No, I'm not concerned. I'm just wondering if he can get me some FF3 and possibly FF4 lenses to ad to my order if I order some spare bulbs.

My FF3 lense has the typical fogging issue. And I love this light and the size otherwise. And it's always good to have a spare couple lenses if it gets dropped hard or something too.


----------



## LuxLuthor (Aug 7, 2020)

ampdude said:


> No, I'm not concerned. I'm just wondering if he can get me some FF3 and possibly FF4 lenses to ad to my order if I order some spare bulbs.
> 
> My FF3 lense has the typical fogging issue. And I love this light and the size otherwise.



What kind of lenses? I’ll ask him.


----------



## ampdude (Aug 7, 2020)

LuxLuthor said:


> What kind of lenses? I’ll ask him.



The glass lenses for the Firefoxes 3. Would be super awesome if they could be UV treated, but I'll take anything over the foggy original. And I need spares anyways.


----------



## LuxLuthor (Aug 7, 2020)

ampdude said:


> The glass lenses for the Firefoxes 3. Would be super awesome if they could be UV treated, but I'll take anything over the foggy original.

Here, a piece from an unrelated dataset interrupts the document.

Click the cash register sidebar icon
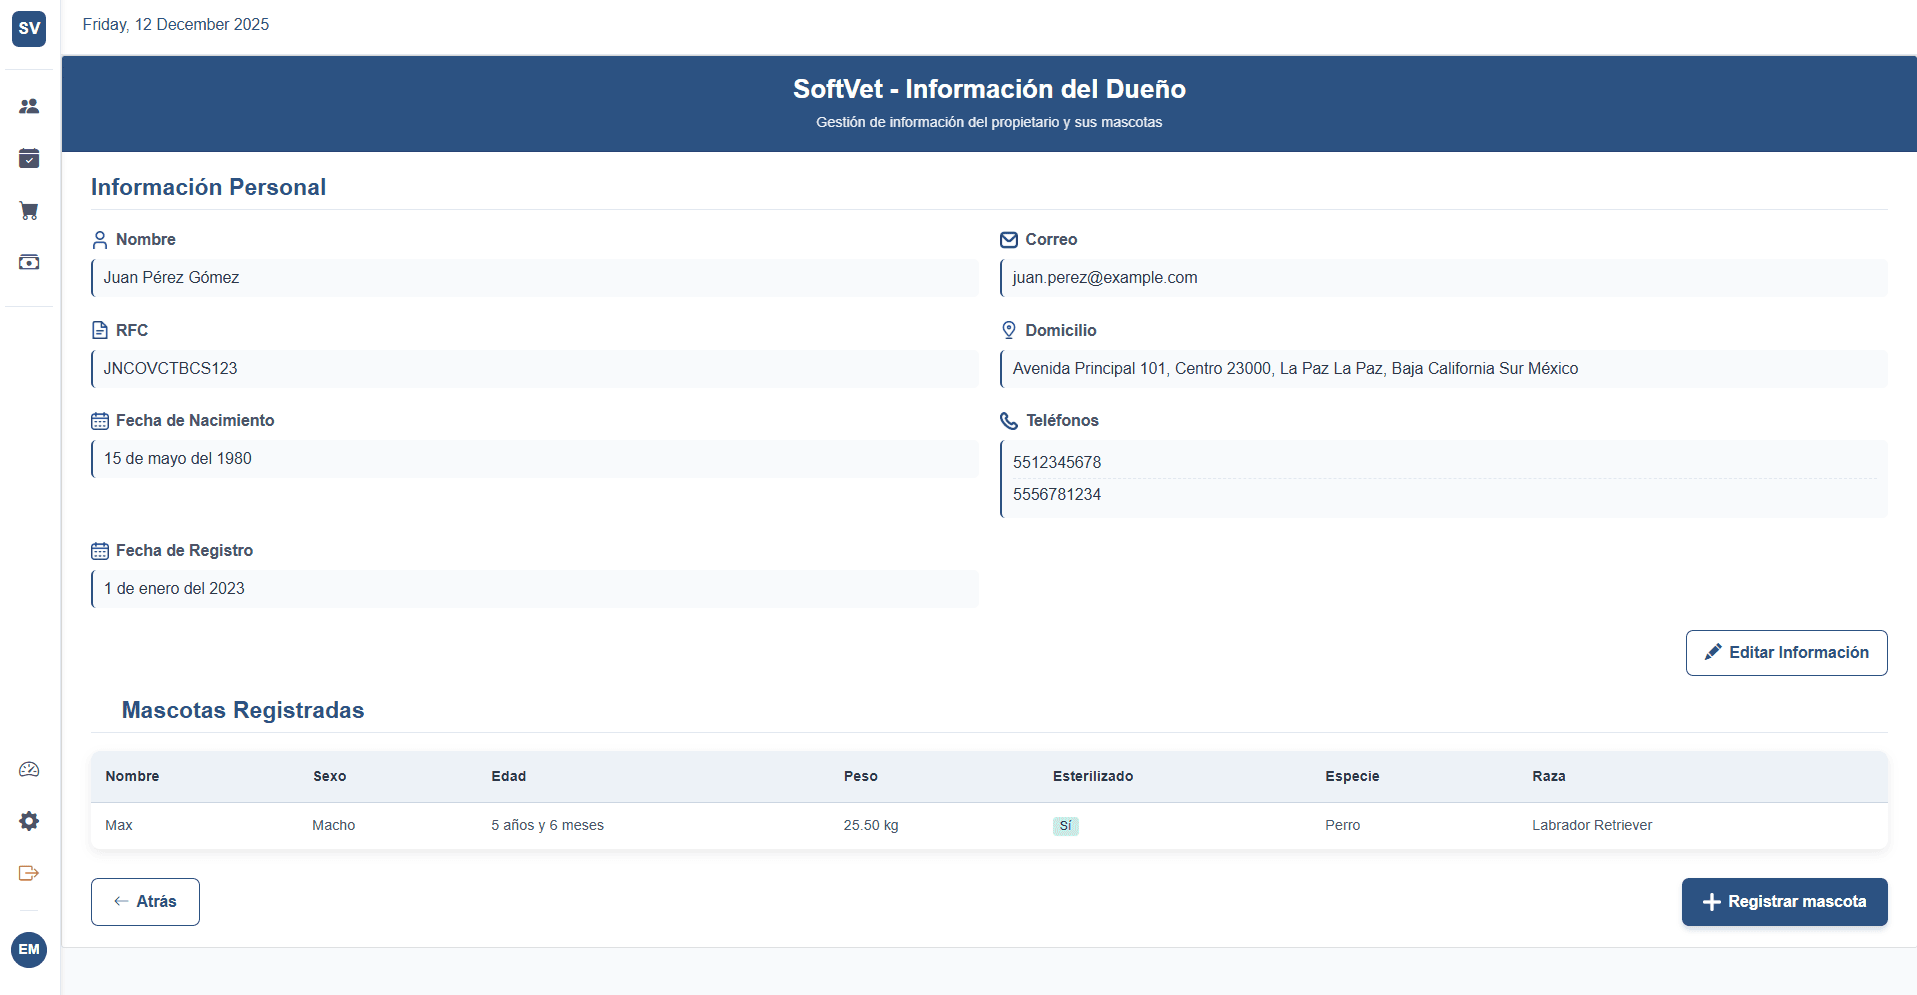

And I need spares anyways.



I never got extra lenses, are you saying your stock lens was foggy? Or was this an add on lens like he has for FF5? Wouldn’t the FF5 lens fit earlier models? Forgive my lack of awareness, but why do you need extra lenses?


----------



## ampdude (Aug 7, 2020)

LuxLuthor said:


> I never got extra lenses, are you saying your stock lens was foggy? Or was this an add on lens like he has for FF5? Wouldn’t the FF5 lens fit earlier models? Forgive my lack of awareness, but why do you need extra lenses?



My stock FF3 lense was foggy when I got it. Other people had the same issue.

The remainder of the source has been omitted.